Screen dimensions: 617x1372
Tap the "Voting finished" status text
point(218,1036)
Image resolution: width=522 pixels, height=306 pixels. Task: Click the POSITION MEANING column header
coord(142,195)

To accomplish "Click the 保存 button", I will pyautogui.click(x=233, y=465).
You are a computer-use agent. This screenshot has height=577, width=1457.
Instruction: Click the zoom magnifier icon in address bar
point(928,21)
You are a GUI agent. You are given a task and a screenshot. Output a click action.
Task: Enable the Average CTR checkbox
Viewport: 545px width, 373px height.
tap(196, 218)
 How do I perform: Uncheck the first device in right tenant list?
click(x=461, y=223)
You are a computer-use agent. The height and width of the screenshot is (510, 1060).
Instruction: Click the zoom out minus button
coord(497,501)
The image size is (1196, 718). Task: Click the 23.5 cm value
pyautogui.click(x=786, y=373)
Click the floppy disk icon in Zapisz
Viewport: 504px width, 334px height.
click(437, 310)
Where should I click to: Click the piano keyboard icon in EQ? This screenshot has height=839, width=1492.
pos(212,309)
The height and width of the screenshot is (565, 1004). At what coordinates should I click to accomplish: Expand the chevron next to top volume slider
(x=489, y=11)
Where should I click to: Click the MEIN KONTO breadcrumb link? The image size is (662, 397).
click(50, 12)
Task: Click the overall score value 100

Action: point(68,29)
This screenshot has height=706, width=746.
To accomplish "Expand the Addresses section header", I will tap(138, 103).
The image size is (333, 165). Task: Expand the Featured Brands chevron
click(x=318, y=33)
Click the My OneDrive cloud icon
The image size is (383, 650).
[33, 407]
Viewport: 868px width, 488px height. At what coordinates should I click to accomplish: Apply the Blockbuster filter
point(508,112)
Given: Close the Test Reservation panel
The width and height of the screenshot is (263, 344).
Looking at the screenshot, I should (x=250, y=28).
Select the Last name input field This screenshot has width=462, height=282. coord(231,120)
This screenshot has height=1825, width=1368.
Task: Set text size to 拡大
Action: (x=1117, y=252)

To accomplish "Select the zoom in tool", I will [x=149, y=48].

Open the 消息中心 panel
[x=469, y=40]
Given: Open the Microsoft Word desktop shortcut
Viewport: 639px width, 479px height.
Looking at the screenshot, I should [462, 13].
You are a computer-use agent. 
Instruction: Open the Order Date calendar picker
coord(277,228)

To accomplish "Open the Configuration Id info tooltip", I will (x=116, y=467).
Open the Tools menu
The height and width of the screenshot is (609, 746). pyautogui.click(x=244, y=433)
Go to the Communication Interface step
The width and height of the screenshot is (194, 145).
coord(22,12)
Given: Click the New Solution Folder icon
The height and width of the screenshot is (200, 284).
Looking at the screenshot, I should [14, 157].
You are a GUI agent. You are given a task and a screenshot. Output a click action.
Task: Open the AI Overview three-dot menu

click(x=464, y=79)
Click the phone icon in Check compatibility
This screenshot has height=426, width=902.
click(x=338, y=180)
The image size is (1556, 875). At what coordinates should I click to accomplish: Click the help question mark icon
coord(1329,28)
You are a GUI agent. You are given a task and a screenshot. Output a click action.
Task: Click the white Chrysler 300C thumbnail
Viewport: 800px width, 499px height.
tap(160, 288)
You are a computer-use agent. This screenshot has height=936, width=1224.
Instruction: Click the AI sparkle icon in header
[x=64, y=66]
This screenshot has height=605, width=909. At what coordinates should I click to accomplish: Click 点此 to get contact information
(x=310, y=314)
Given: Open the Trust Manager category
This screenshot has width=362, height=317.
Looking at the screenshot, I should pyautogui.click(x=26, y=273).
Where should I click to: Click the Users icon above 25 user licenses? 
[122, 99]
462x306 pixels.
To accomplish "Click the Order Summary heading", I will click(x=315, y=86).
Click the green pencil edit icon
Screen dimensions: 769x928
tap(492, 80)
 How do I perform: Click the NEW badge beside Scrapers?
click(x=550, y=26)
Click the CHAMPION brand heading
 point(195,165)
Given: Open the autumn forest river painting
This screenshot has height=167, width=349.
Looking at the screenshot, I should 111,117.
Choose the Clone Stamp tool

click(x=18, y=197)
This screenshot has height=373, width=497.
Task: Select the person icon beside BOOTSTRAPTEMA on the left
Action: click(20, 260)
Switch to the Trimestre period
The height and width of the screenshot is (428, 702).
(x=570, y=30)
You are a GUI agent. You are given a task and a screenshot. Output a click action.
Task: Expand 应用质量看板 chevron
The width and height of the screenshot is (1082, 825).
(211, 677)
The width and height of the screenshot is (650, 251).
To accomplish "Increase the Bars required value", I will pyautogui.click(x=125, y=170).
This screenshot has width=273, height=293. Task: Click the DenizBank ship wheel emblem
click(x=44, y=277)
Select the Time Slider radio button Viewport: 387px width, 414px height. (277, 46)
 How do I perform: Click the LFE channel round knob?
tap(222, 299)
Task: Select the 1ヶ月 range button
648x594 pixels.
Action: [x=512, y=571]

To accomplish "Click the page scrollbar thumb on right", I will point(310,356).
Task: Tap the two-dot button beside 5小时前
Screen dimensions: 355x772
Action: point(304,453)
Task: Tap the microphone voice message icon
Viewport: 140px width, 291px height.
____________________
**Your assignment:** Go through the records above and return every line that holds the string "will".

**Answer to this task:**
To accomplish "Click the 保存 button", I will pyautogui.click(x=233, y=465).
To accomplish "Expand the Addresses section header", I will tap(138, 103).
To accomplish "Select the zoom in tool", I will [x=149, y=48].
To accomplish "Open the Configuration Id info tooltip", I will (x=116, y=467).
To accomplish "Click the Order Summary heading", I will click(x=315, y=86).
To accomplish "Increase the Bars required value", I will pyautogui.click(x=125, y=170).
To accomplish "Click the page scrollbar thumb on right", I will point(310,356).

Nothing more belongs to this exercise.